● Quelle

------------------------------------------------------------

Gasbranche und Analyst gegen geplantes Ausspeicherverbot

Experten begrüßen die Verlängerung der Füllstandsvorgaben für Gasspeicher und der temporären Höherauslastung des Höchstspannungsnetzes. An einem Punkt gibt es massive Kritik.
Die Pläne der Bundesregierung, die im Energiewirtschaftsgesetz geregelten Füllstandsvorgaben für Gasspeicher bis 1. April 2027 zu verlängern, stoßen in der Branche nicht auf uneingeschränkte Zustimmung. Das wurde bei einer Expertenanhörung im Energieausschuss des Bundestages am 13. Dezember deutlich. Das Kabinett hatte im November den Entwurf eines „Zweiten Gesetzes zur Änderungen des Energiewirtschaftsgesetzes“ (EnWG) präsentiert.

------------------------------------------------------------

● Aufgabenziel
Nenne bitte das Datum, bis zu dem die Füllstandsvorgaben für Gasspeicher laut der Quelle verlängert werden sollen.

● Datenauszug
------------------------------------------------------------

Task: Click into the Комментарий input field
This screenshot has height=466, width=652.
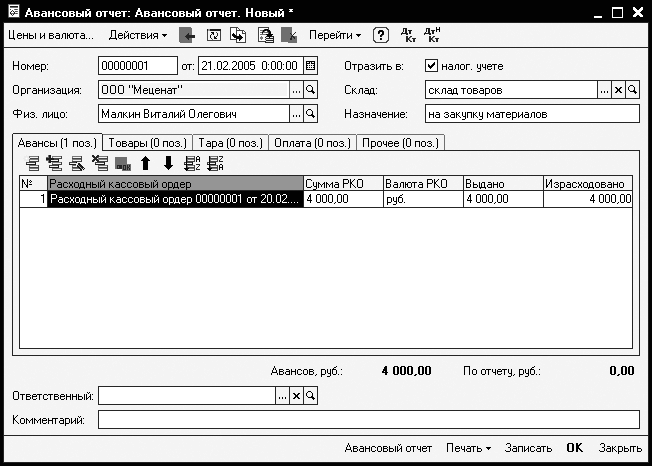Action: (369, 419)
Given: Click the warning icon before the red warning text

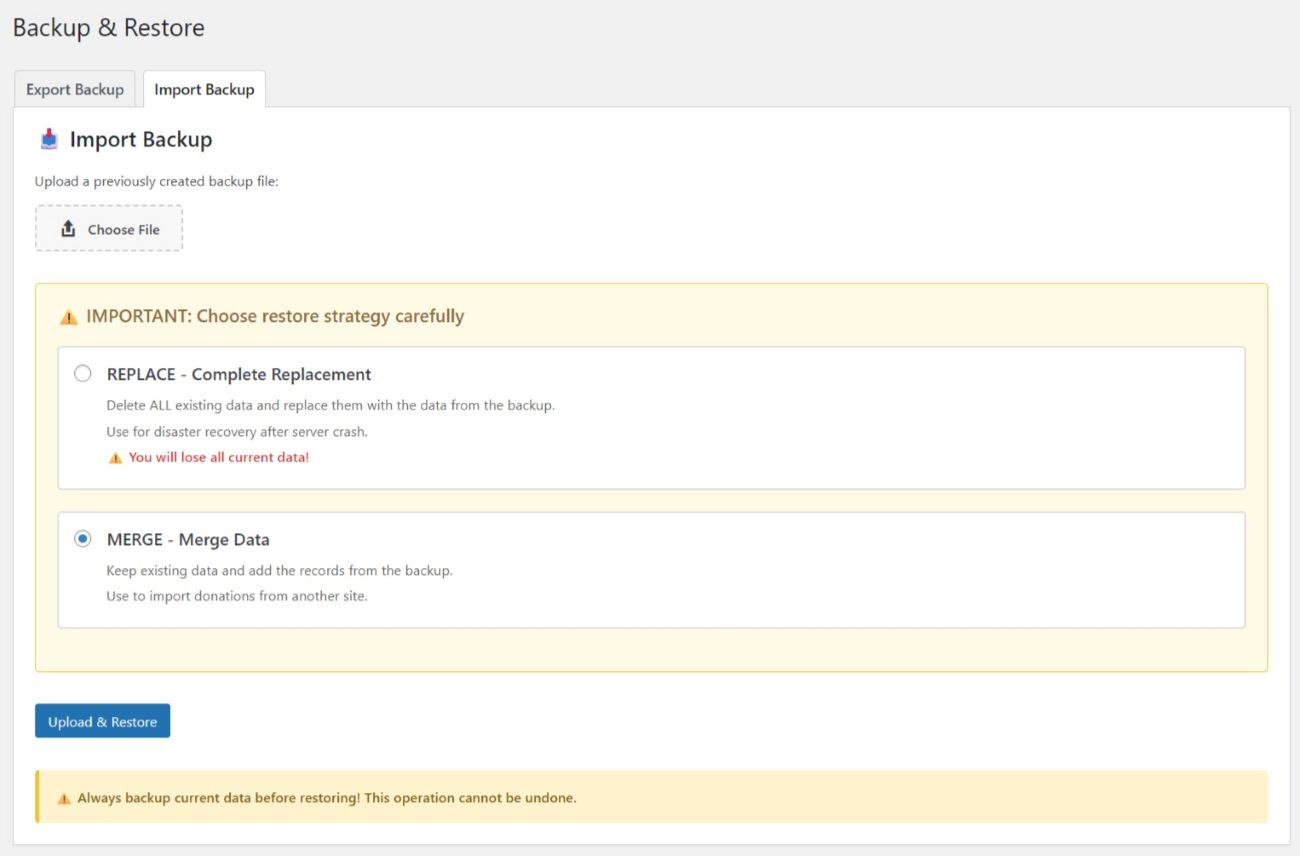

------------------------------------------------------------

● Musterlösung
Bis zum 1. April 2027.